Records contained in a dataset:
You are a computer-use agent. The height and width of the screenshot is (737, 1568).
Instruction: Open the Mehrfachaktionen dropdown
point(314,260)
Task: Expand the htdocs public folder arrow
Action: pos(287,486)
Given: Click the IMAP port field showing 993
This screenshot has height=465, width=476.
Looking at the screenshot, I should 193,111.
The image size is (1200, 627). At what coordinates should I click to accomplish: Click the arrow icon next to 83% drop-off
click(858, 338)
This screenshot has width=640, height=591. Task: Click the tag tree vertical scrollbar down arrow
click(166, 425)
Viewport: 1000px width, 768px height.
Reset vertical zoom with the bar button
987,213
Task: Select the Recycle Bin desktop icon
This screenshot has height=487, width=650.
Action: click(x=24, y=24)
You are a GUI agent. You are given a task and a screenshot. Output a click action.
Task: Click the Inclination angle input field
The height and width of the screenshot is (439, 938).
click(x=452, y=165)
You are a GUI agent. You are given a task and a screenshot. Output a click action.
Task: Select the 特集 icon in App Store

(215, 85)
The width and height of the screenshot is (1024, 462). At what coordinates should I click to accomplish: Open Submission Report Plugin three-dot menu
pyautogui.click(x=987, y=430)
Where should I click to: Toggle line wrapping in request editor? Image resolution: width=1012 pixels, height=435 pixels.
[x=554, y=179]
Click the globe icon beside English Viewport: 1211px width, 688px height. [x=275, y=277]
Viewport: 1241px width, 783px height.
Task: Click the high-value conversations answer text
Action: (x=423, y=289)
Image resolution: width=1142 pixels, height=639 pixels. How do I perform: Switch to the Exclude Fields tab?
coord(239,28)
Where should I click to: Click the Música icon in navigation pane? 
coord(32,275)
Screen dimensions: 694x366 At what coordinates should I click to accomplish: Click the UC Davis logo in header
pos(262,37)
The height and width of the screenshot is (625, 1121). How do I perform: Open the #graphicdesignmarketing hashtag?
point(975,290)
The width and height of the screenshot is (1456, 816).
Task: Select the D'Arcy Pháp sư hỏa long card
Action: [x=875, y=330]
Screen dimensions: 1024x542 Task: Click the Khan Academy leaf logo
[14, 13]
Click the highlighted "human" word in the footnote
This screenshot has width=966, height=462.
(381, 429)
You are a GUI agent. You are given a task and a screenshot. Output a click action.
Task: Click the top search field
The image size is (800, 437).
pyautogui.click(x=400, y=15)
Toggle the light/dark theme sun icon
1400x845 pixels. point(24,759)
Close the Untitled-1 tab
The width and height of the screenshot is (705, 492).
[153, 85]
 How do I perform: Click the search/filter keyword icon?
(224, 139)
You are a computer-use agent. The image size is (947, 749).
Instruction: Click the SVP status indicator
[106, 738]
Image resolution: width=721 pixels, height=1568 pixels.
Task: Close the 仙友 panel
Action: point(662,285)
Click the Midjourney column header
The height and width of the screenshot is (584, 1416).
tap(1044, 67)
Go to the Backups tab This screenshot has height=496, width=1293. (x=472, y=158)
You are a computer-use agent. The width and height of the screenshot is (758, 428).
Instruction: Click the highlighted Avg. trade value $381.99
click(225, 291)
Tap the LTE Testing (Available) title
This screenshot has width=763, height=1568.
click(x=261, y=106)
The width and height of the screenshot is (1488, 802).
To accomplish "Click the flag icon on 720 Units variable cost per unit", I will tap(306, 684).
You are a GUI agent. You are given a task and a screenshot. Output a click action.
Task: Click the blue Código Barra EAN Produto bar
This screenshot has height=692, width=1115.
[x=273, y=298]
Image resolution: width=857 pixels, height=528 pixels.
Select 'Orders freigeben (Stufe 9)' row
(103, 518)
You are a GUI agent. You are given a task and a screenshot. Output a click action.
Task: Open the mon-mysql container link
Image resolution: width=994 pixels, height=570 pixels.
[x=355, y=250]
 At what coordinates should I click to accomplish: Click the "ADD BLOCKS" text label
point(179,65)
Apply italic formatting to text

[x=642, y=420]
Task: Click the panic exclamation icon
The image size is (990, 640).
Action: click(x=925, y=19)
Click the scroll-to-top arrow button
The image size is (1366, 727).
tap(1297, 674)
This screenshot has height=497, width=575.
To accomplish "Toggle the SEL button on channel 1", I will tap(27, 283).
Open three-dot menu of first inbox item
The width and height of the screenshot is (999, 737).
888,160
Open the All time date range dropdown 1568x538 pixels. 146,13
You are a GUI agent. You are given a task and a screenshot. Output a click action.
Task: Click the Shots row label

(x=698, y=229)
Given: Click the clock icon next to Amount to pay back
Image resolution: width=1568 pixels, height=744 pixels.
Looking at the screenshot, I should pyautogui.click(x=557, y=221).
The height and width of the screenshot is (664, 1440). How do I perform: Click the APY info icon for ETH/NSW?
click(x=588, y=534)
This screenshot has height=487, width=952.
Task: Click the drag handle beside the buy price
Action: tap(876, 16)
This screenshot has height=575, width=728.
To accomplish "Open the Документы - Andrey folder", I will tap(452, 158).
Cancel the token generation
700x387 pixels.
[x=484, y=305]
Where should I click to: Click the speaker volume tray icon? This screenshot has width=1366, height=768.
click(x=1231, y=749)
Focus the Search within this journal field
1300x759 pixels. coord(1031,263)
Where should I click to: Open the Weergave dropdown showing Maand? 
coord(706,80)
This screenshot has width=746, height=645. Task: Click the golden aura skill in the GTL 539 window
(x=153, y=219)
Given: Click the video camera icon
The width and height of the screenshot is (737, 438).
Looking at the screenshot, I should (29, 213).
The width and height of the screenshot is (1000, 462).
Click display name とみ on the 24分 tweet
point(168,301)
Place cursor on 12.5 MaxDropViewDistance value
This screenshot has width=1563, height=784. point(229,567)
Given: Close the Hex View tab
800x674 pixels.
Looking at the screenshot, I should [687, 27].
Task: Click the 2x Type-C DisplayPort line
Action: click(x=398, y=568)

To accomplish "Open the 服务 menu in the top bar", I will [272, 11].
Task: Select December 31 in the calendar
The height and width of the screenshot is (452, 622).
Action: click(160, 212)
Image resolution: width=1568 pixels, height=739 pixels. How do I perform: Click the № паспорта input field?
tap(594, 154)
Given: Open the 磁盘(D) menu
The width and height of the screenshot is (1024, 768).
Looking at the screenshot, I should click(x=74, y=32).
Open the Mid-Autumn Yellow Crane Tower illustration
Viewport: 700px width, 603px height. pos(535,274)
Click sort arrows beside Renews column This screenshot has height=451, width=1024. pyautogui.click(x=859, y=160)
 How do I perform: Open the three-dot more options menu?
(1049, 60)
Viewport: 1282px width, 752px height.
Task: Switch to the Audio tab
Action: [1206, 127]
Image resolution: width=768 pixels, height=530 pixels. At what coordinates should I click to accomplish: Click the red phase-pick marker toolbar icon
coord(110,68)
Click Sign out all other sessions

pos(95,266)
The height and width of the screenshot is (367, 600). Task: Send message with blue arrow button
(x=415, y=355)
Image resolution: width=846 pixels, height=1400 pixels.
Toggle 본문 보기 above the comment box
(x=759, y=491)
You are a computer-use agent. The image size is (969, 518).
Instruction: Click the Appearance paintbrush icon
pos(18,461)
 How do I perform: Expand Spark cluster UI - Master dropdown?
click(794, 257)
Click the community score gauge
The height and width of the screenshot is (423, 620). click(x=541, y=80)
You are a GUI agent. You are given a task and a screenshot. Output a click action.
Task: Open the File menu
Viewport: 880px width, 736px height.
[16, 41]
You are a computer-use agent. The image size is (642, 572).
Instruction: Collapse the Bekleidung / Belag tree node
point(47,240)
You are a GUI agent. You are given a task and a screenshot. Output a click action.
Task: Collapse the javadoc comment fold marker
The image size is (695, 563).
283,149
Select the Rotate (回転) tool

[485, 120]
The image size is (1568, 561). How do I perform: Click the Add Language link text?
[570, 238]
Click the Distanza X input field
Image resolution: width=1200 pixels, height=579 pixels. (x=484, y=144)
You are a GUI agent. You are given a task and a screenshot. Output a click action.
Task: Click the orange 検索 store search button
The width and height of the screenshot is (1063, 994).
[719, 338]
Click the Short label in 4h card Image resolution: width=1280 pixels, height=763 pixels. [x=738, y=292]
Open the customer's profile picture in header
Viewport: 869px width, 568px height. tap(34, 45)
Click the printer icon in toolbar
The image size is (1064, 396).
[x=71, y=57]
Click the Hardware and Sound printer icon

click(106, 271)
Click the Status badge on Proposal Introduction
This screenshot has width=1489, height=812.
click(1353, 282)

> [Task details]: Reproduce the lines from the one with "The image size is (695, 563)." to the end of the data exactly, leaving out every earlier line.

> [Solution to the exercise]:
The image size is (695, 563).
283,149
Select the Rotate (回転) tool

[485, 120]
The image size is (1568, 561). How do I perform: Click the Add Language link text?
[570, 238]
Click the Distanza X input field
Image resolution: width=1200 pixels, height=579 pixels. (x=484, y=144)
You are a GUI agent. You are given a task and a screenshot. Output a click action.
Task: Click the orange 検索 store search button
The width and height of the screenshot is (1063, 994).
[719, 338]
Click the Short label in 4h card Image resolution: width=1280 pixels, height=763 pixels. [x=738, y=292]
Open the customer's profile picture in header
Viewport: 869px width, 568px height. tap(34, 45)
Click the printer icon in toolbar
The image size is (1064, 396).
[x=71, y=57]
Click the Hardware and Sound printer icon

click(106, 271)
Click the Status badge on Proposal Introduction
This screenshot has width=1489, height=812.
click(1353, 282)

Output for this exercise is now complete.